さて、今回は予告という事で簡単に学園七怪奇についての説明をさせていただきたいと思います。多くの皆さんは学校の七不思議はご存知だと思います。学校によっての細部や七つの組み合わせの違いはありますが『トイレの花子』さんや『音楽室のピアノ』等が一般的でしょうか。
この七不思議はこの学園にも存在していますが、それとはまったく異なるこの学園独自の七つの怪談話が伝えられているのです。それが学園七怪奇です。もう一つの学校七不思議と言えばわかりやすいでしょうか。
この七怪奇の興味深い所は、どれも過去に学園の公式な記録として残っている。という所です。生徒のみが語るうわさ話。としてではなく、実際に学園側が被害者を増やさないように注意喚起を行っている。というものが度々散見されるのです。
そして怪奇現象の正体はいずれも語れてはいないのです。真相が闇に葬られたのか、はたまた本当に魑魅魍魎の仕業だったのか。そもそも――
――光桜学園新聞部発行:楽集新聞より――
「阿奈多の学校には七不思議ってあったかい?」
放課後になった直後、前の席にいる渡井景はそんな事を訪ねてきた。
知り合ってから一月も経たぬ内から(というか初日からだ)下の名前を呼び捨てにするような気安い奴で、学園に来て初めてコイツの存在を知った時は、面食らったものだ。
その甲斐あってというのも変な話だが、唐突なこの物言いにもあまり不思議には感じなかった。
「あったんじゃないか? 興味ないから詳しくは知らんけど」
軽く一考するが正直そんな話聞いたこともない。だが、自分が知らないだけできっとあったに違いない。と無責任な決めつけの元そう答える。

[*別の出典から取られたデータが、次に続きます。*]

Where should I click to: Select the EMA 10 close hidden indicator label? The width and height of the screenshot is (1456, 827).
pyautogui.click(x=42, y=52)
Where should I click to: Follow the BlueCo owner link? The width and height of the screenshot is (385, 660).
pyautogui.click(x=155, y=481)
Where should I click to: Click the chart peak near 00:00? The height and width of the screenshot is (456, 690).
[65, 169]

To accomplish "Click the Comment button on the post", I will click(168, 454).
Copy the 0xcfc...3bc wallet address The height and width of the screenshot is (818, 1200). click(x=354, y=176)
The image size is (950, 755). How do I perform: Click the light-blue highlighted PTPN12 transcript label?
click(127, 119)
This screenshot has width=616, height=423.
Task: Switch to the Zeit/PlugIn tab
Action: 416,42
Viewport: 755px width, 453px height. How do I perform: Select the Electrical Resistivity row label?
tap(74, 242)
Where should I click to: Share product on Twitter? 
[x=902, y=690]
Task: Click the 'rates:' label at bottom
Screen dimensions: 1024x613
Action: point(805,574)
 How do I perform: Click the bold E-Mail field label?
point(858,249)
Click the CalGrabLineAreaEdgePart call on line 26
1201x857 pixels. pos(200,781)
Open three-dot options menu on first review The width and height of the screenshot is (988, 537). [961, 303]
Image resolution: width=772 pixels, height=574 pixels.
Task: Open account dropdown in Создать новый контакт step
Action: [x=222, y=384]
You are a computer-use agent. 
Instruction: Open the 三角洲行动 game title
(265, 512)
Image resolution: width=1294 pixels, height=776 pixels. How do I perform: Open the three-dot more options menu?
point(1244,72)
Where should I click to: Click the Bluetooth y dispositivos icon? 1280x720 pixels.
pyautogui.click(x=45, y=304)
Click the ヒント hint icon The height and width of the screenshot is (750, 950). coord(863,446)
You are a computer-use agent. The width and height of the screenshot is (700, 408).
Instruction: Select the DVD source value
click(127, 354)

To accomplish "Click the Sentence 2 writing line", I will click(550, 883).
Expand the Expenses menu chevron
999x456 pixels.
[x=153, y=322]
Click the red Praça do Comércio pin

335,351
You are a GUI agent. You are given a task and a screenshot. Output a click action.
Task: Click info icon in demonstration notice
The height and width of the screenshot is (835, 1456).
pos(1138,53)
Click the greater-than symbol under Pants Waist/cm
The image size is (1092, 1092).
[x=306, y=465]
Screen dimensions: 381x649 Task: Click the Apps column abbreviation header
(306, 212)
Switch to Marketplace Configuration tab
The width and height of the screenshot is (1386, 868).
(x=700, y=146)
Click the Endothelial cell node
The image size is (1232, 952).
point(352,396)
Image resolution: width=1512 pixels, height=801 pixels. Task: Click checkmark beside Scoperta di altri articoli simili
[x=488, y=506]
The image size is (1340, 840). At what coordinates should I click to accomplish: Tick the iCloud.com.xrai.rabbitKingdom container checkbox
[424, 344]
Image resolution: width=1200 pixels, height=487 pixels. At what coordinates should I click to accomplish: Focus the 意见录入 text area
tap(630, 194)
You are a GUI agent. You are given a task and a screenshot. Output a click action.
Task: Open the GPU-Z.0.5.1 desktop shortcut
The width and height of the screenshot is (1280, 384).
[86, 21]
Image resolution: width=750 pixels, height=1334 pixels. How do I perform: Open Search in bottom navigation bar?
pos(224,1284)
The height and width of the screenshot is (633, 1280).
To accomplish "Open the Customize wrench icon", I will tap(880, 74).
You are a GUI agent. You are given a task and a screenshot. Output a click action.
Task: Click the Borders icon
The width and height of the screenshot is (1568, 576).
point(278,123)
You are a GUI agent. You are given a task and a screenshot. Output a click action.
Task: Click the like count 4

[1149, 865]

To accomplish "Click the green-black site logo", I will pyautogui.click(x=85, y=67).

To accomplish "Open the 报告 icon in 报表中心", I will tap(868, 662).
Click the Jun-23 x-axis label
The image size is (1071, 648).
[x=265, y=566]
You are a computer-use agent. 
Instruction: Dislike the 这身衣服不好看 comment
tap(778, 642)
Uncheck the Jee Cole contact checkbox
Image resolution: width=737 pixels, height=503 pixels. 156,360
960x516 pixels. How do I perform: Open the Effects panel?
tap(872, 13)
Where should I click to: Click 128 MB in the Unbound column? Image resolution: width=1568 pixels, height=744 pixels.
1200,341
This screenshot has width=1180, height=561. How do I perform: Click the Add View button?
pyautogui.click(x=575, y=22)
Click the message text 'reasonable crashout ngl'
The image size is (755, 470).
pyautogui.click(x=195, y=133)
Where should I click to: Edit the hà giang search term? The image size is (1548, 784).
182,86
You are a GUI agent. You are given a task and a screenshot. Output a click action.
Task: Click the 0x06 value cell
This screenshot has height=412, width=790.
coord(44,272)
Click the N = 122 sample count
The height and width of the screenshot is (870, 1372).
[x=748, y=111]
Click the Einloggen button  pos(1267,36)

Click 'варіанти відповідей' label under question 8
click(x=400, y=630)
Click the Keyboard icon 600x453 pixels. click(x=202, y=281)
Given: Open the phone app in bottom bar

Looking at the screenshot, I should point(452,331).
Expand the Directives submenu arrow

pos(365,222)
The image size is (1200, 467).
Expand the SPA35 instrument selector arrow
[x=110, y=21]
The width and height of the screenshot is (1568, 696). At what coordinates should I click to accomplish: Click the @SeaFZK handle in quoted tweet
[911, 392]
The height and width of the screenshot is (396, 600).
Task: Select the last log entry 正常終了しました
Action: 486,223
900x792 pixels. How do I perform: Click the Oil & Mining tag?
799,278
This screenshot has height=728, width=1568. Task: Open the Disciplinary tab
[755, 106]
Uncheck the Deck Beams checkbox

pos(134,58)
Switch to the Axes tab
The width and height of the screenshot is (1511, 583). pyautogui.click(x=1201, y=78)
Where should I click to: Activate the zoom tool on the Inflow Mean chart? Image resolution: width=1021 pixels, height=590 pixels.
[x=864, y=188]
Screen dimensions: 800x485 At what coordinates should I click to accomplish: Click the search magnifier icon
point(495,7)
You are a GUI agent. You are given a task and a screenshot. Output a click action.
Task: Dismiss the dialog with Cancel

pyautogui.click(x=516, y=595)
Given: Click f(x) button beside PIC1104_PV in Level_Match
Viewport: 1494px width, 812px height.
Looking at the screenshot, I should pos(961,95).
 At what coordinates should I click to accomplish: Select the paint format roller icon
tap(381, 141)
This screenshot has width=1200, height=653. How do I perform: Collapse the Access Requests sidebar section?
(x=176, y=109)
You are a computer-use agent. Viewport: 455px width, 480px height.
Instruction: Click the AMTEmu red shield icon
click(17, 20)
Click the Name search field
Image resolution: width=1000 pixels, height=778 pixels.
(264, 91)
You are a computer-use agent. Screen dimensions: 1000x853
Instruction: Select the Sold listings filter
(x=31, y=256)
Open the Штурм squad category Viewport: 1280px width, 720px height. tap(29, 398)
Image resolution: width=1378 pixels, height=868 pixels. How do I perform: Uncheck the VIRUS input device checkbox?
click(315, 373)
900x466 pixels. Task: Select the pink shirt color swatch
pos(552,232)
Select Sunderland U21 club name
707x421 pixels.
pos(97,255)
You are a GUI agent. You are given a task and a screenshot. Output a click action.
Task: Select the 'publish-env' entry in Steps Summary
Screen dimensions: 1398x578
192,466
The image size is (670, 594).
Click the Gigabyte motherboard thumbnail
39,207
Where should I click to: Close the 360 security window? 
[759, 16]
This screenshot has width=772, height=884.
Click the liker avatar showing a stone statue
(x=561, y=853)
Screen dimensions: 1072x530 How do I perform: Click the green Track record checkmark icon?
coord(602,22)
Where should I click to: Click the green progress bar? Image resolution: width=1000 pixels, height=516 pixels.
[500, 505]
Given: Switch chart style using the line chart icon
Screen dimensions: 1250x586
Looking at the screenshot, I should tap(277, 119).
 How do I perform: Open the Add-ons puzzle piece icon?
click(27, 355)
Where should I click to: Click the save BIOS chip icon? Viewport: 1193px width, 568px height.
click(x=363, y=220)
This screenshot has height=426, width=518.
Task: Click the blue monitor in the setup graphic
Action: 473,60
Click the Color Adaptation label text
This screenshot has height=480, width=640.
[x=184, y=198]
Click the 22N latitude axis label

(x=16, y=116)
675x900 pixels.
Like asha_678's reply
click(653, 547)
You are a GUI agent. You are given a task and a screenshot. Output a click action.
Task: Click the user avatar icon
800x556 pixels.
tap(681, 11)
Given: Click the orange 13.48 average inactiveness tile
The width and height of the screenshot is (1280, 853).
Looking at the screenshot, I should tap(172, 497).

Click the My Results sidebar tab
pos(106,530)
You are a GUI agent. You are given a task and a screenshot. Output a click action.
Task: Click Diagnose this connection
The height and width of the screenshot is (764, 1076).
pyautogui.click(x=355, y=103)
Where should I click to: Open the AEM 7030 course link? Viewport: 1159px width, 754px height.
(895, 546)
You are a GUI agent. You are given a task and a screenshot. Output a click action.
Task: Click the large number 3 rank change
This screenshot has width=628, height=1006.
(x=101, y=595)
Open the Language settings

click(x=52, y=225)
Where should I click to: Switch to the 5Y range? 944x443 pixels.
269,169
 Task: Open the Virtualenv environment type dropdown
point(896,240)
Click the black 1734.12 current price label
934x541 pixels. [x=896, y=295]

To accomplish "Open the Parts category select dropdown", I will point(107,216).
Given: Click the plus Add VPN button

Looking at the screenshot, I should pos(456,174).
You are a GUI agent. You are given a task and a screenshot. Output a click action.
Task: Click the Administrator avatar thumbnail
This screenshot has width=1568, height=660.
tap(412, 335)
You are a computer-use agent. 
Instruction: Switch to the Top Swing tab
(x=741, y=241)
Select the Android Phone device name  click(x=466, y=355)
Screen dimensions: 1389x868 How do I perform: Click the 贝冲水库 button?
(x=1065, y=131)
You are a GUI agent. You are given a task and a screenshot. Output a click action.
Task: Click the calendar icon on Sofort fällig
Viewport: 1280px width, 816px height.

「別に詳しく話を聞きたいわけじゃないから、それは構わないさ」
「じゃあ何で聞いたんだよ。そもそも時季外れじゃないか?」
話を振ってきた割りに、大した興味を示さない態度を疑問に思い尋ねると、景は待ってましたとばかりにニヤリと笑みを浮かべた。
「実はこの学園。その良くある学校の七不思議と別のもう一組の不思議があるって知ってるかい?」
「あぁ。七怪奇だっけ?」
思い出す様に呟くと、景は拍子抜けしたかの様に溜息をついた。
「なんだ知ってるのか」
「いやだって、この前校内新聞に載ってたし」
厳密に言えば予告記事だった気がするが、細かいことはどうでもいい。
「阿奈多って楽集新聞とってたのか。新入生なのに行動速いね」
「知り合いに読まして貰っただけで、とってはいないな」
「同じことさ。僕以外にそういう人脈が既に出来上がっている事実。正直嫉妬を禁じ得ない」
「気持ち悪い事を言うな」
フランクなのは結構だが、時々無駄に芝居がかった口調で喋り出すのが困りものだ。ムカツク位顔が整っている所為で、妙に様になっているのが微妙に質が悪い。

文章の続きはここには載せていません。